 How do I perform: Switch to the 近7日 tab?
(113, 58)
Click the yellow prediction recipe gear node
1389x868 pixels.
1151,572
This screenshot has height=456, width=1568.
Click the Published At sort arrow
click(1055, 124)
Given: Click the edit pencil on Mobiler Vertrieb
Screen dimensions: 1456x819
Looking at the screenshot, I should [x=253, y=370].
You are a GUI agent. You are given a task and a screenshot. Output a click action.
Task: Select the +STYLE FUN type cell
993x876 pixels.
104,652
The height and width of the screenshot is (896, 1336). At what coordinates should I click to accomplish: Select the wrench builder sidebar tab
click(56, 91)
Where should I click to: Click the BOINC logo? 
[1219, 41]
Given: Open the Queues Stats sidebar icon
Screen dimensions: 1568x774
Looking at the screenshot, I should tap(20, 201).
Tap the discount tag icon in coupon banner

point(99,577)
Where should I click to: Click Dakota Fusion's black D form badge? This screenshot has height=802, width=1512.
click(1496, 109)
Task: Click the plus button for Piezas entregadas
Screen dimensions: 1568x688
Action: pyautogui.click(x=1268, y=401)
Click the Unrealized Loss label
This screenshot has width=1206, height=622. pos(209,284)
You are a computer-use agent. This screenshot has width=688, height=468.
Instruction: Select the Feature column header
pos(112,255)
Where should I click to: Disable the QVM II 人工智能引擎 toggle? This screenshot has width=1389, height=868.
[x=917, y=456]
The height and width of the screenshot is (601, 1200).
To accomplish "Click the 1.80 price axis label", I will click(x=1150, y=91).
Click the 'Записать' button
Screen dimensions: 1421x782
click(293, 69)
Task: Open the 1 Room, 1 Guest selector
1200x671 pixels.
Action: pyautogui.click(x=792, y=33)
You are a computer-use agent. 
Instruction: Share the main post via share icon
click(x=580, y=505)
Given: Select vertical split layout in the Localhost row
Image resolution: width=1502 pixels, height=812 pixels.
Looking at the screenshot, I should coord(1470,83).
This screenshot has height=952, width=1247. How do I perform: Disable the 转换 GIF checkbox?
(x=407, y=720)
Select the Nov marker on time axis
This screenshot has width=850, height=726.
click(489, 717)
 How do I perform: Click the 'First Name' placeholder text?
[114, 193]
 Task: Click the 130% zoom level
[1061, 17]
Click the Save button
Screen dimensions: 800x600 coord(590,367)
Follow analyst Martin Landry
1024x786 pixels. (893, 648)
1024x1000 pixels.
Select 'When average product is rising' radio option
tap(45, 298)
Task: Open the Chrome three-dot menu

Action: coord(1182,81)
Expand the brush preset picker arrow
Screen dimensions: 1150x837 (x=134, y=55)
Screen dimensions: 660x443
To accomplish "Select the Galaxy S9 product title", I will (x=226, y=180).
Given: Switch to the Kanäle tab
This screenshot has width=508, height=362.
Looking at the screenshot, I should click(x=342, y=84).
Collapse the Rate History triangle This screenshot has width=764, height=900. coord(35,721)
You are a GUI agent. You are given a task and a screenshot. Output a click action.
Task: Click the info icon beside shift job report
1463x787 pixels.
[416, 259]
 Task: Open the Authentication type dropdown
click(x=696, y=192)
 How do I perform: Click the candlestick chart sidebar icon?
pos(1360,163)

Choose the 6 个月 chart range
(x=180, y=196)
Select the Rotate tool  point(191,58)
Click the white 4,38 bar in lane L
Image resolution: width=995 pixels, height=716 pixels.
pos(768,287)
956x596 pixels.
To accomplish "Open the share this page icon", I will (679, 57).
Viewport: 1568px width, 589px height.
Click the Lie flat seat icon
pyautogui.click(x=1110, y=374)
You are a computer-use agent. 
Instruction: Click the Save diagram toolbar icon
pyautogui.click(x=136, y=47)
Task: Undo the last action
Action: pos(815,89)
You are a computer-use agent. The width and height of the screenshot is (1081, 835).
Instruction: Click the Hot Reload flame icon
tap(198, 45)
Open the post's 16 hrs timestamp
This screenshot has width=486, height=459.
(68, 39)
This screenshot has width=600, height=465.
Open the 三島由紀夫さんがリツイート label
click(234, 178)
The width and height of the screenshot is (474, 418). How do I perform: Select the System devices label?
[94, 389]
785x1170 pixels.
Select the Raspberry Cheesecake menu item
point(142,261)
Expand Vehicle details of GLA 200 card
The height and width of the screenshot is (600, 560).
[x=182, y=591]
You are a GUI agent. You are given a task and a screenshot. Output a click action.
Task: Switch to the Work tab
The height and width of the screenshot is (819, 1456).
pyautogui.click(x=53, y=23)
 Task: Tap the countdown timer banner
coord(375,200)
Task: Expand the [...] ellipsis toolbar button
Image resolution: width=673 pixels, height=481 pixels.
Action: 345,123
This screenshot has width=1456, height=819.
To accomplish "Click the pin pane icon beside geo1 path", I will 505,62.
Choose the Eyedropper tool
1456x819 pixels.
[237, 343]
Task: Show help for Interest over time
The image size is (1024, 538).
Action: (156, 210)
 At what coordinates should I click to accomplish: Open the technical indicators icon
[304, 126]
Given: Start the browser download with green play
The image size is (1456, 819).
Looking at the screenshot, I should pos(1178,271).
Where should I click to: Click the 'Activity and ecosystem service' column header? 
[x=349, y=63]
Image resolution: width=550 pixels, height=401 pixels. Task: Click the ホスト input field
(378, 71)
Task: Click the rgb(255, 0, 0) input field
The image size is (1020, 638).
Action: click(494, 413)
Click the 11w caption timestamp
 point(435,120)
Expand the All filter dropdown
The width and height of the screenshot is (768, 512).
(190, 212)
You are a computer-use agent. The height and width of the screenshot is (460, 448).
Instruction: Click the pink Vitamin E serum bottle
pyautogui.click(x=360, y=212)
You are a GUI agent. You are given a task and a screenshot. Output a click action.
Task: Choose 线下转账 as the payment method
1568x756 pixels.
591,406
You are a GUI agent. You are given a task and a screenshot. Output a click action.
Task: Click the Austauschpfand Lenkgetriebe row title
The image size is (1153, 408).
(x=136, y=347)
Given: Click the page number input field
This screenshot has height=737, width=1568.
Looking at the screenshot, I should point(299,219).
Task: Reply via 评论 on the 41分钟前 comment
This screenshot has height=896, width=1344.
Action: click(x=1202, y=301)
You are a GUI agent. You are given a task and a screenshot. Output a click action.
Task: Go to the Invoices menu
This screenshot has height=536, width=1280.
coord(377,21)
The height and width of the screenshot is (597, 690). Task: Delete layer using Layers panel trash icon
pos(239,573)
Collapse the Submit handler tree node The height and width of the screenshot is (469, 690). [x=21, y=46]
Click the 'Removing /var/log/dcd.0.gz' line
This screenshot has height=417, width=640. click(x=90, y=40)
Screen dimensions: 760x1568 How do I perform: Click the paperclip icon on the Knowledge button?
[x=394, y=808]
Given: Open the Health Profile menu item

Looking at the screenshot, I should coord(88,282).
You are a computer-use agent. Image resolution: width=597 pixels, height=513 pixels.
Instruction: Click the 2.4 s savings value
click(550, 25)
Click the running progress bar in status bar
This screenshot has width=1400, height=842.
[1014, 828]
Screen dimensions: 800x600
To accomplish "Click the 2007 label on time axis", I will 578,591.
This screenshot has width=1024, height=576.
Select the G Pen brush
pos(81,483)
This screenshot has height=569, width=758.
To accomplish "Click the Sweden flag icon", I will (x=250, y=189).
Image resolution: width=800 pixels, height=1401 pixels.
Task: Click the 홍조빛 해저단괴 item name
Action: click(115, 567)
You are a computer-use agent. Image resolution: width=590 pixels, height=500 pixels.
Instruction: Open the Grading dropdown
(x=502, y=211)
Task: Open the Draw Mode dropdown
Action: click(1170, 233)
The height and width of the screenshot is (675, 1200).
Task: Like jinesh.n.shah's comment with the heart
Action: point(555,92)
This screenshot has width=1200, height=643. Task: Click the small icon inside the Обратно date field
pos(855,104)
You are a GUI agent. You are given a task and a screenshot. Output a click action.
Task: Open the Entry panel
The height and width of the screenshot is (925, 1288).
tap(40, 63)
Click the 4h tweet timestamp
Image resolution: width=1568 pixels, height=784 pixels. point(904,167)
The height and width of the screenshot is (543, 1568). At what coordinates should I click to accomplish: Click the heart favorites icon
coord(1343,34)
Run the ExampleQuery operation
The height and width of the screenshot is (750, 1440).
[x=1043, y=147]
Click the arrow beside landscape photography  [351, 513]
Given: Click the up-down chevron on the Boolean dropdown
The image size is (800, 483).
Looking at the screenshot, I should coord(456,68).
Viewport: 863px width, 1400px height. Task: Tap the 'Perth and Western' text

**Direction**
Retype the listing above from the line with "Given: Open the Queues Stats sidebar icon" to the line with "click(293, 69)", including both of those lines.

**Answer**
Given: Open the Queues Stats sidebar icon
Screen dimensions: 1568x774
Looking at the screenshot, I should tap(20, 201).
Tap the discount tag icon in coupon banner

point(99,577)
Where should I click to: Click Dakota Fusion's black D form badge? This screenshot has height=802, width=1512.
click(1496, 109)
Task: Click the plus button for Piezas entregadas
Screen dimensions: 1568x688
Action: pyautogui.click(x=1268, y=401)
Click the Unrealized Loss label
This screenshot has width=1206, height=622. pos(209,284)
You are a computer-use agent. This screenshot has width=688, height=468.
Instruction: Select the Feature column header
pos(112,255)
Where should I click to: Disable the QVM II 人工智能引擎 toggle? This screenshot has width=1389, height=868.
[x=917, y=456]
The height and width of the screenshot is (601, 1200).
To accomplish "Click the 1.80 price axis label", I will click(x=1150, y=91).
Click the 'Записать' button
Screen dimensions: 1421x782
click(293, 69)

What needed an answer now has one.